At a technological level the objectives are to,
- Set up a “reverse engineering” method starting from food requirements (in terms of mass transfer), translate these requirements into material functional properties, and then finally material formulation and structure;
- Modify/optimize material structure based on the understanding of their behaviour and assess the overall value of conventional and novel technologies (such as high voltage spinning) in the generation of property balanced packaging materials and structures;
- Develop decision-support systems taking into account quantitative and non quantitative constraints such as machinability, consumer acceptance, food safety, carbon footprint, etc.

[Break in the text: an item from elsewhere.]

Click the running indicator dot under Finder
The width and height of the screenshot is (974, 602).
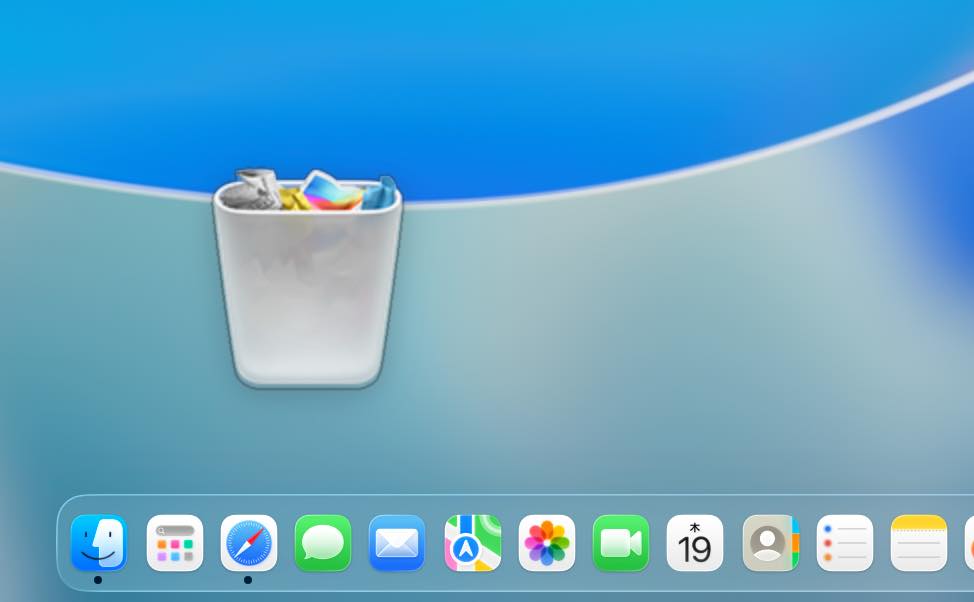pyautogui.click(x=98, y=580)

This approach is intended to facilitate the design of biodegradable packaging based on a requirement-driven approach.
At an industrial level the objectives are to,
- Design tailored-made integrated pathways for converting food industry by-products into biodegradable packaging constituents integrating environmental and safety requirements such as carbon footprint, energy and water consumption, health impact, etc.
- Design fabrication processes for biodegradable complex (composite or multilayer) materials integrating environmental requirements such as carbon footprint, energy and water consumption, ecotoxicity, etc.
- Propose to the food industry ranges of biodegradable raw and finalised packaging materials meeting matching specific food requirements and in line with food contact material legislation.
- Add value to the agrobusiness industry by enabling exploitation of agricultural by-products without competing with food/feed usages.